▼
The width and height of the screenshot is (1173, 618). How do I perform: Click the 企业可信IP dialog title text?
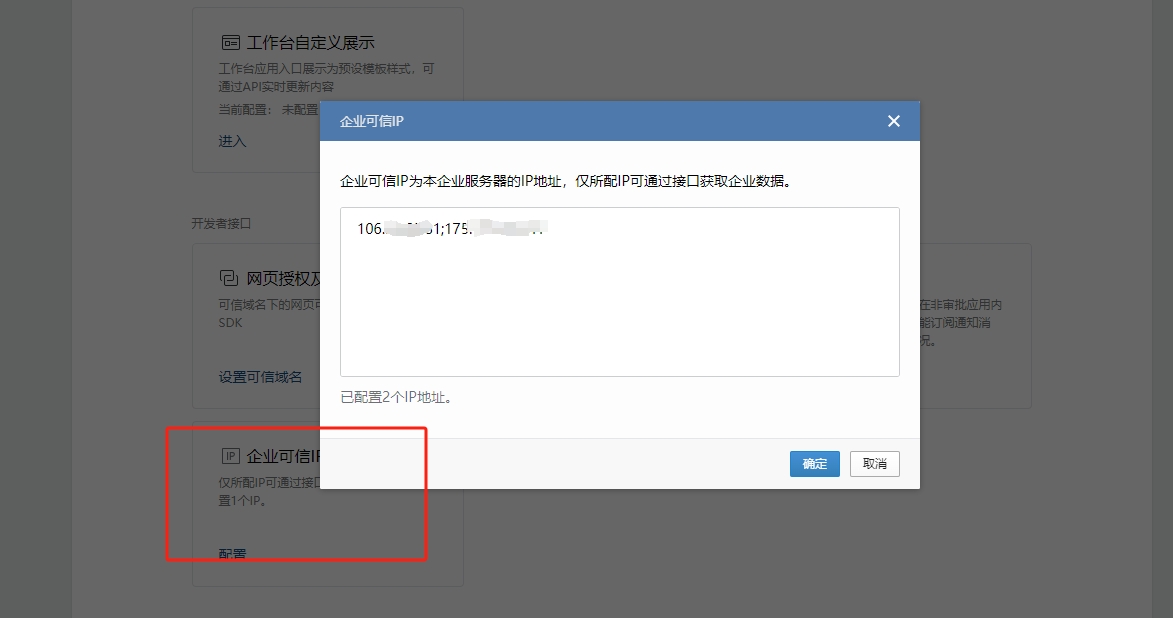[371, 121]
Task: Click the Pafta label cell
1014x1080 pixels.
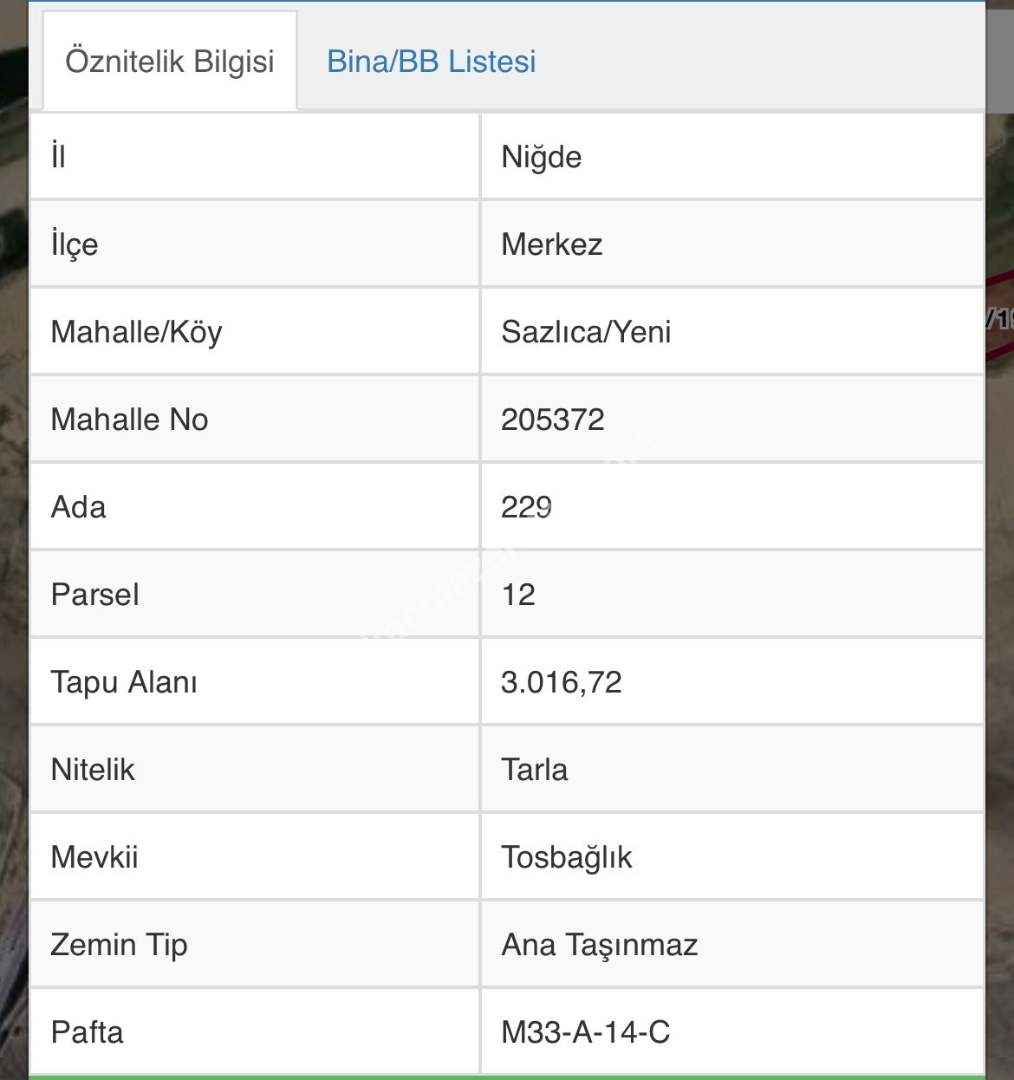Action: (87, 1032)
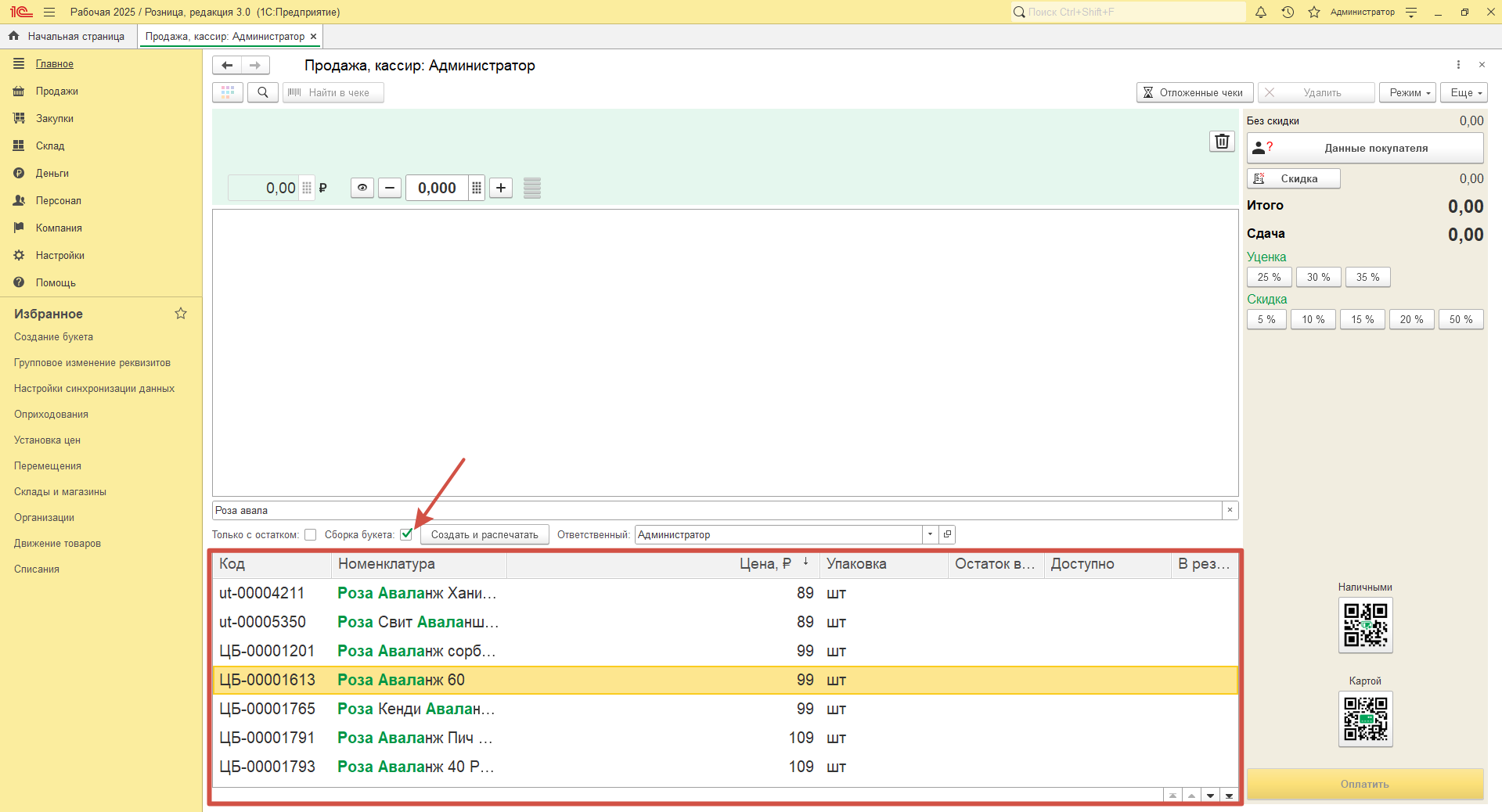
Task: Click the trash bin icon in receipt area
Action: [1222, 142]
▲
▼
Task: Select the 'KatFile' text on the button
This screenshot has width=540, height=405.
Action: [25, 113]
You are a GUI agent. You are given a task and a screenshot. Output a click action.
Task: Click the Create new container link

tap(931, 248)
▲
What the task requires – Rewrite the lines between the one holding "You are a GUI" and the one holding "tap(931, 248)", inclusive, including the requests, and add 104 to every coordinate in the answers.

Finished answer –
You are a GUI agent. You are given a task and a screenshot. Output a click action.
Task: Click the Create new container link

tap(1035, 352)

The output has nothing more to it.